Some stray reflections in the middle of a long hot summer...
It just struck me that the cyclical worldview would, in a sense, "prove" materialism or naturalism. It´s therefore quite ironic that the materialists don´t believe in cyclical history, preferring instead a more linear view, with humans (the only intelligent species) emerging quite late...and then on to the stars. The point, presumably, is that this strongly suggests that humanity is the result of a blind fluke. However, it also sounds an awful lot like teleology!
A cyclical worldview, in which intelligent species appear, disappear and reappear, wouldn´t be what modern materialism expects to find, since it suggests that intelligence is part of the deep structures of the universe. However, it would be *more* compatible than linear crypto-progressive evolution with the denial of teleology. In such a cyclical world, intelligence doesn´t look like a mysterious and very meaningful insertion from without (in other words, dualism and theism), but like just another property of the cosmos, a cosmos that is fundamentally meaningless, with "intelligence" pointing nowhere.
Science would have to become panpsychist to adopt such a perspective, but they could keep the rest - the denial of teleology, of any deeper meaning to existence, and so on. So why haven´t science made this? "Because that´s not where the evidence is pointing". Maybe. Or maybe scientists secretly want evolution to be progressive and teleological, with Homo deus as the endpoint...

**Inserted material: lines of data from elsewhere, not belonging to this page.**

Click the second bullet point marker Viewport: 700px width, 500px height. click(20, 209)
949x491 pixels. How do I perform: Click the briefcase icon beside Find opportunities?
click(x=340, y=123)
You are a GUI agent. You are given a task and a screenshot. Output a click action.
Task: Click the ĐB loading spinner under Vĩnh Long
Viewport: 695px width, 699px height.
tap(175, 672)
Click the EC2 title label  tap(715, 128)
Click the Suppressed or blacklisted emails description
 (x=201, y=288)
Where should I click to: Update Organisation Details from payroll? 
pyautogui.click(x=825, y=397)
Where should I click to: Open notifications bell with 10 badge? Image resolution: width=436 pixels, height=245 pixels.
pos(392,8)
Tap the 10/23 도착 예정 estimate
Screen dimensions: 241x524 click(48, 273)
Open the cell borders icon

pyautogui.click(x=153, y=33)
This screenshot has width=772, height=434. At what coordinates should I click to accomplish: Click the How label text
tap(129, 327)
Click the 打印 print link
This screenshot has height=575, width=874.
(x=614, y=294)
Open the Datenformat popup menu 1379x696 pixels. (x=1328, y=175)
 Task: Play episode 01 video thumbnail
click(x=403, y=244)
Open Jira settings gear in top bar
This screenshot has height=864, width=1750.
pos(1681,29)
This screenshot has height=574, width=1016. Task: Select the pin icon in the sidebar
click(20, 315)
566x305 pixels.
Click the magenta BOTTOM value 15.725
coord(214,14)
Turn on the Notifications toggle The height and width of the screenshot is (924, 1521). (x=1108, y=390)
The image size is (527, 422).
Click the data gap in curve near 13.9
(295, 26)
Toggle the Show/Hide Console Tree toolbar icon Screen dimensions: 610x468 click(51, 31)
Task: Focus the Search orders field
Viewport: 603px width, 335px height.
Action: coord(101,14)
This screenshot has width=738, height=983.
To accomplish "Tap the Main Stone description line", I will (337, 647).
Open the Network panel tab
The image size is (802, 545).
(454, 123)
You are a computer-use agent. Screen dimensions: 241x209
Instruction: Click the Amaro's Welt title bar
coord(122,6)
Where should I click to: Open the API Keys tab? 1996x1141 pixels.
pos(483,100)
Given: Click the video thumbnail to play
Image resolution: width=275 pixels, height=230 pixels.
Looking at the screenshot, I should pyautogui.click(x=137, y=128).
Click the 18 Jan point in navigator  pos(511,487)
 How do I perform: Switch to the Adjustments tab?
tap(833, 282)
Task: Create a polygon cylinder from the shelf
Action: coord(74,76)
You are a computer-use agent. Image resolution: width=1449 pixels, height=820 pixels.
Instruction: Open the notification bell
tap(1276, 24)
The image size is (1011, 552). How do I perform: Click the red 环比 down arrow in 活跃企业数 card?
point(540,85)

Does anyone *really* think scientists take any of that crap about humans just being a bunch of robotic gene complexes, no better than cyanobacteria, seriously? LOL.
Instead, the cyclical scenario is associated with the alternative milieu, where it is part of a worldview often based on spirituality, meaningfulness and even teleology (!). But what would actually happen if somebody finds Atlantis? Nothing much, spiritually speaking, since "Atlantis" would just be another ruin submerged under the Irish Sea. Soon, the alternative crowd would get sick and tired of it, and start chasing after something else. Lemuria, perhaps. Or the man in the Moon. I sometimes suspect that for many of these people, the chase is better than the catch. Am I just wrong, or has the interest in UFOs actually *gone down* after `Oumuamua and the recent USAF disclosure? Mysteries on the verge of getting solved just aren´t that exciting...
Personally, I´m not sure whether the cosmos is cyclical or contingent. Maybe it´s both? However, this is true only on the "horizontal" plane. On the "vertical" plane...well, that´s another story!